Short task 1
Rewrite the records, replacing "Timeframe" with "Date range" and leaving everything else untouched. Begin at the first line of the records and end with the line containing "tap(359, 261)".

Page text

● ● ● ● ●

The next day was hot and sunny and Blip no.2 occurred, where we mistook directions and scrambled with great difficulty down a narrow muddy path - and back, which we did not expect - with our heavily laden bikes, to see the Cascade de Vaucaux. After recovering from this energy-depleting gaff we continued on our way, which involved climbing over the Col de la Chaumoune (1155m), descending to Condat, then a long climb to the summit of the Col d’Entremont (1220m) where there are stunning views across the Monts du Cantal. (A group of walkers cheered and clapped as we sweated past them.) We descended steeply into Murat, which is an attractive town with some narrow cobbled streets. It had been a tough day, so we were pleased that the hoteliere offered to do our washing for us at no extra charge.
The following morning began with a six-mile graunch to the summit of the Col de Prat de Bouc (1392m), the highest point we reached. There is a small ski station and restaurant bar where we refreshed ourselves with coffee. A very scenic ride followed across the tops of hills to Pierrefort where, as we were enjoying a lunchtime beverage, there appeared a whole string of Morgan cars grumbling slowly past us. When we arrived at Chaudes-Aigues we found a large car park filled with the same Morgans, and noted that they all had Belgian registrations. Chaudes-Aigues is a thermal resort with the hottest springs in Europe (45-82 deg.C) and the water is tapped to provide hot running water to houses. We had no time to visit the the Geothermia Museum, unfortunately.
We continued through the Aubrac Mountains, the most southerly of the volcanic uplands of the Auvergne. It reminded me of the Peak District with its rolling moorlands divided by dry-stone walls. We stopped to enjoy the scene and a middle-aged tanned little Frenchwoman came cycling by and we gave her a wave. She came over to us and we understood that she was part of a group of 55 cyclists staying in Espinchal for a week and riding out from there on various circular routes. That day she was doing 150km. Further on we saw other cyclists probably from her group. Also some trail bikes and 4×4 vehicles where we stopped for refreshment. We chatted to a Belgian group who had just purchased a Zebra painted 4×4 and were enthusiastic about off-road driving. Later, on our travels through the Gorges du Tarn, lunching at Ste-Enimie, we saw the Zebra again: they had turned it over, and it looked rather the worse for wear. It was Sunday, and very hot. There was a lot of traffic and noisy trail bikes milling around Ste-Enimie. As we moved on towards Florac, thunderclouds gathered and the storm broke just as we arrived in the town.

● ● ● ● ●

Short task 2
Continue the account of the cycling trip through the Auvergne from the point where it ends.

Data for this exercise
● ● ● ● ●

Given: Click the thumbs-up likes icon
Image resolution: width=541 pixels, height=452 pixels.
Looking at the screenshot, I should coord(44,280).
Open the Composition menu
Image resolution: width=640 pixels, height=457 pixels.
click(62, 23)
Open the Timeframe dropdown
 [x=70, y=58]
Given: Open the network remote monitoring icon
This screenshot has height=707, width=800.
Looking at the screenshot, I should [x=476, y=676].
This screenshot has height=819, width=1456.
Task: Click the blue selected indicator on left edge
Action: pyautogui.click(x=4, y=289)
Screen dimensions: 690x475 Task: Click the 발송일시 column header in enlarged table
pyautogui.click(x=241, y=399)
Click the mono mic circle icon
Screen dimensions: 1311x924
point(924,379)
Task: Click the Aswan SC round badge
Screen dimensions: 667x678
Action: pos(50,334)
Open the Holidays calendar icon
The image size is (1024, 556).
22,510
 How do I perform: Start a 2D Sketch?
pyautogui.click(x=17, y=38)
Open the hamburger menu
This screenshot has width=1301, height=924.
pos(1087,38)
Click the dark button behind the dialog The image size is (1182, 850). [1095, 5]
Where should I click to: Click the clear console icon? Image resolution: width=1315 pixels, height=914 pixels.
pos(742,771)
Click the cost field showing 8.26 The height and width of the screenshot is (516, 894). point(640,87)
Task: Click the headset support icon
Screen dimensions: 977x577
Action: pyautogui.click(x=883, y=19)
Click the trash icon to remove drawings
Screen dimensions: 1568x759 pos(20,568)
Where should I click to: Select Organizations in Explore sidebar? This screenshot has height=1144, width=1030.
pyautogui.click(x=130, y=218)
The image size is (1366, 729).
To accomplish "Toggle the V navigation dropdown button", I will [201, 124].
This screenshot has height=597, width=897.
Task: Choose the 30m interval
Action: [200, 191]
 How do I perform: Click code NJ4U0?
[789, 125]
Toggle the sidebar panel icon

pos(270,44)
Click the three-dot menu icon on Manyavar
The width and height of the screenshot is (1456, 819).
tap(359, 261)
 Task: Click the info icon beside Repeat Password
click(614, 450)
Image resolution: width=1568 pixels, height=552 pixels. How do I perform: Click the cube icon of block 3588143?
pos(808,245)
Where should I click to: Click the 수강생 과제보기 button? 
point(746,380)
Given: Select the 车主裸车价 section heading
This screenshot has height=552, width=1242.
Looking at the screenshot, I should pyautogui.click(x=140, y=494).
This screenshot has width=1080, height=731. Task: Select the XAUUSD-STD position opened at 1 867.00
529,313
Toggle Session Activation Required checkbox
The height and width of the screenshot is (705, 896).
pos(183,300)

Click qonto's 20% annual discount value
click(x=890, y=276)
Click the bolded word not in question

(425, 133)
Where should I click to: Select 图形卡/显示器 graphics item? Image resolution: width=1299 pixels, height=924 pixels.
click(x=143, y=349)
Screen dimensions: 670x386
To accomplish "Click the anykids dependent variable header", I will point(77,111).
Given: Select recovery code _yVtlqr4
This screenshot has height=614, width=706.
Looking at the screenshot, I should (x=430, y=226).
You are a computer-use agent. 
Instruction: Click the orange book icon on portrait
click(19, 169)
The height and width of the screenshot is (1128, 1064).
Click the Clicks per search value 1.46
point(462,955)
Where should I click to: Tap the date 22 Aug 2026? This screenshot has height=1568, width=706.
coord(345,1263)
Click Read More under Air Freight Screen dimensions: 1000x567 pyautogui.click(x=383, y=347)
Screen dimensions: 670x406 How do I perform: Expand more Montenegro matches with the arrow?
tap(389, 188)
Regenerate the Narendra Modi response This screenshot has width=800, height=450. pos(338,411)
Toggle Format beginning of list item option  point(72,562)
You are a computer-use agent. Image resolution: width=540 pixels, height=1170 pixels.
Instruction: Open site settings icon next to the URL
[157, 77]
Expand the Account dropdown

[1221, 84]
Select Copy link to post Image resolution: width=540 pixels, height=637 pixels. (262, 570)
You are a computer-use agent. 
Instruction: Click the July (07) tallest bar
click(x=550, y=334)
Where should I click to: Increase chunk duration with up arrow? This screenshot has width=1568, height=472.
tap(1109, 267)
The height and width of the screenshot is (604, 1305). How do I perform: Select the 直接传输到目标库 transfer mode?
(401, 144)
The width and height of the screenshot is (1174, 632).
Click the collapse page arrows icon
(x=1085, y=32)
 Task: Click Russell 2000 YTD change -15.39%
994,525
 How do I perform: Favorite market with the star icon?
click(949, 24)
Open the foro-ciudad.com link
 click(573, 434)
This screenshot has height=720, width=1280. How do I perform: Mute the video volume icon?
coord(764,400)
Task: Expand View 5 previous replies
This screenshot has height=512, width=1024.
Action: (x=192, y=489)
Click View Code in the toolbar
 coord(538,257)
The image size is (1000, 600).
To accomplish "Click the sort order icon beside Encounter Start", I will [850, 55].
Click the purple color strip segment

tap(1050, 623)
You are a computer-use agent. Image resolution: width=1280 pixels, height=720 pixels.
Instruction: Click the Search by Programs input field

● ● ● ● ●

Final result 1
Given: Click the thumbs-up likes icon
Image resolution: width=541 pixels, height=452 pixels.
Looking at the screenshot, I should coord(44,280).
Open the Composition menu
Image resolution: width=640 pixels, height=457 pixels.
click(62, 23)
Open the Date range dropdown
 [x=70, y=58]
Given: Open the network remote monitoring icon
This screenshot has height=707, width=800.
Looking at the screenshot, I should [x=476, y=676].
This screenshot has height=819, width=1456.
Task: Click the blue selected indicator on left edge
Action: pyautogui.click(x=4, y=289)
Screen dimensions: 690x475 Task: Click the 발송일시 column header in enlarged table
pyautogui.click(x=241, y=399)
Click the mono mic circle icon
Screen dimensions: 1311x924
point(924,379)
Task: Click the Aswan SC round badge
Screen dimensions: 667x678
Action: pos(50,334)
Open the Holidays calendar icon
The image size is (1024, 556).
22,510
 How do I perform: Start a 2D Sketch?
pyautogui.click(x=17, y=38)
Open the hamburger menu
This screenshot has width=1301, height=924.
pos(1087,38)
Click the dark button behind the dialog The image size is (1182, 850). [1095, 5]
Where should I click to: Click the clear console icon? Image resolution: width=1315 pixels, height=914 pixels.
pos(742,771)
Click the cost field showing 8.26 The height and width of the screenshot is (516, 894). point(640,87)
Task: Click the headset support icon
Screen dimensions: 977x577
Action: pyautogui.click(x=883, y=19)
Click the trash icon to remove drawings
Screen dimensions: 1568x759 pos(20,568)
Where should I click to: Select Organizations in Explore sidebar? This screenshot has height=1144, width=1030.
pyautogui.click(x=130, y=218)
The image size is (1366, 729).
To accomplish "Toggle the V navigation dropdown button", I will [201, 124].
This screenshot has height=597, width=897.
Task: Choose the 30m interval
Action: [200, 191]
 How do I perform: Click code NJ4U0?
[789, 125]
Toggle the sidebar panel icon

pos(270,44)
Click the three-dot menu icon on Manyavar
The width and height of the screenshot is (1456, 819).
tap(359, 261)

Final result 2
We parked our bikes in the hotel garage next to some lean and lightweight Italian machines. We saw their owners the next day as we headed into the Cevennes National Park and stopped at the top of the toughest climb yet, to recover and wait for Alan who was slowly battling his way upwards despite his respiratory problems. The Italians, who were also lean and lightweight, had no luggage to impede their progress and zipped off after a chat and a look at the glorious view, towards their next challenge. We saw them on their return as we ate our lunch in Le Pompidou and they waved us goodbye as we continued on our way to St-Jean-du-Gard and the strange but attractive architecture of the Hotel l’Orange.
The last two days took us into completely different scenery: through rocky scrubland, vineyards and olive groves, but there were still a few hills to climb in the simmering heat. We lunched late at Claret, and arrived at the lovely old Chambres d’Hote in Sommières in time for a swim in the pool. Next morning, Cliff had three punctures to deal with (he borrowed Roy’s folding tyre again as there was a particularly elusive bike shop in the town) before we could set off on our final ride towards the Mediterranean town of Les Stes-Maries-de-la-Mer. We entered the region of the Camargue where the terrain was flat, the roads long and straight with little bridges over the numerous canals. We rode past huge orchards of apricot trees dripping with luscious fruit, and saw the beautiful white Camargue horses. Finally we saw the glittering sea and before long were bathing in it. What a trip! It had all been well worth while. It would have been lovely to have stayed another week to enjoy the sun and the sea, but the next day we rode to Nîmes and flew back to England. We had cycled almost 800 miles, averaging about 40 miles a day, and it had been a fantastic tour.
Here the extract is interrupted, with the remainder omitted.